Hugo conosce uno sterminato campione di mondi possibili, galassie inconcepibili e avventure fuori da ogni schema comune. Le ha costruite, mattone dopo mattone, con la sola forza della sua mente di bambino, galleggiante in un mare di fantasticherie. Il suo trampolino di lancio è un libro di un qualsiasi genere, a volte letto disordinatamente, altre volte addirittura capovolto o distorto. Questo è il suo modo di leggere: libero da qualsiasi condizionamento o scopo che non sia il puro piacere di perdersi, letteralmente, in una storia.
Ma la crescita, anche se tardiva, comporta degli “aggiustamenti” mentali che inizialmente lo sconvolgono. Accidentalmente sarà Erna ad accompagnarlo per le vie di Praga, rendendolo una volta per tutte consapevole del mondo esteriore, popolato da ricchi e poveri e da dinamiche sociali che ancora non riesce a comprendere.
Il tenente Zelnik e l’impiegato Tittel sono i soggetti interessati di questi piccoli amori di Erna.

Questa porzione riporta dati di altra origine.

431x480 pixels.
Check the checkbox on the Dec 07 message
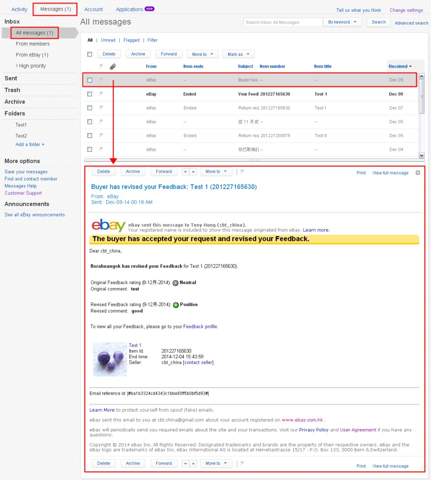tap(89, 107)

Non sono davvero le relazioni che intercorrono tra questi personaggi ad essere importanti, ma è il modesto sguardo del ragazzo al centro della narrazione che mai verrà abbandonato. Potrebbe essere considerato parziale, questo racconto, se si volesse conoscere a tutti i costi la psicologia dei personaggi secondari. Ciò che veramente conta, però, è l’evoluzione di Hugo, che attraversa un momento di transizione appoggiandosi alla prima miniera ben fornita di sensazioni.
Poco ci viene suggerito del seguito della vita del protagonista, egli ci viene consegnato, con rassegnazione, in balia delle convenzioni borghesi che per sempre domineranno la sua vita.